RECORDS FOR PROCESSING section start
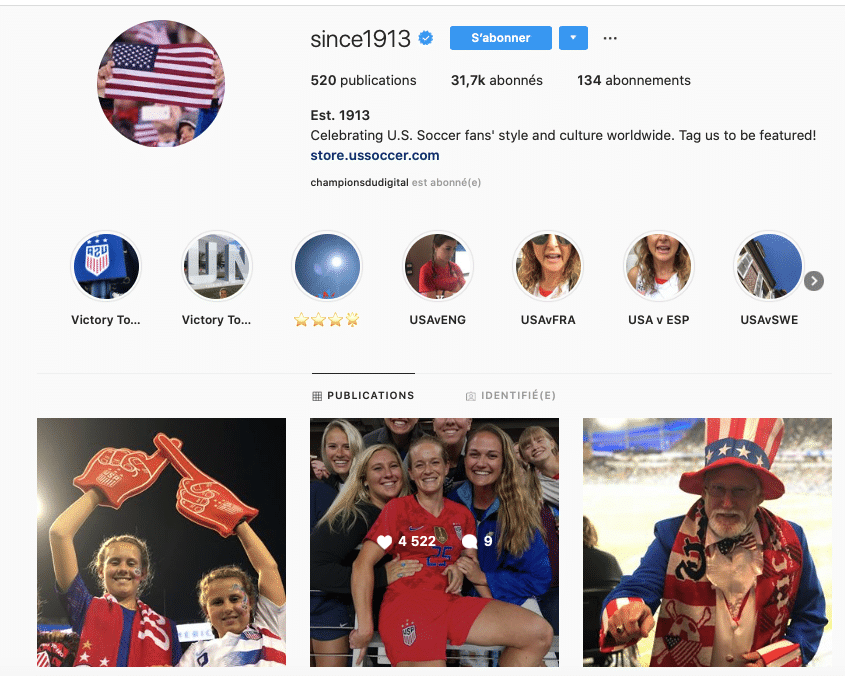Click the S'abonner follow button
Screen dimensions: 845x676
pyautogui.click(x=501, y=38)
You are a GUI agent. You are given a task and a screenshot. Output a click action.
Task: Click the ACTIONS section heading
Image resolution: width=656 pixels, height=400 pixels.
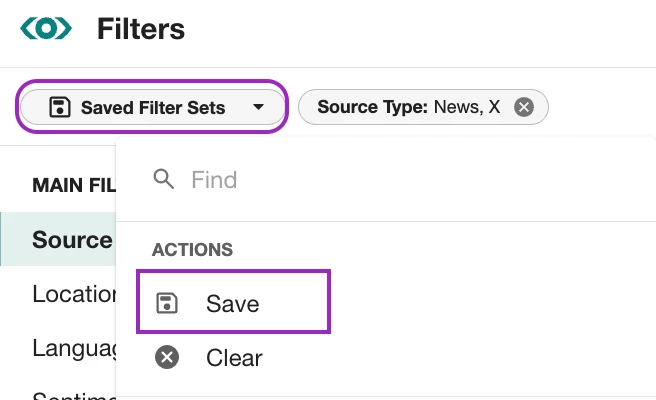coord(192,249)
RECORDS FOR PROCESSING section end
From the line with "You are a GUI" down to the last line of the entries above, set down every line exactly, apart from the pictures.

You are a GUI agent. You are given a task and a screenshot. Output a click action.
Task: Click the ACTIONS section heading
Image resolution: width=656 pixels, height=400 pixels.
coord(192,249)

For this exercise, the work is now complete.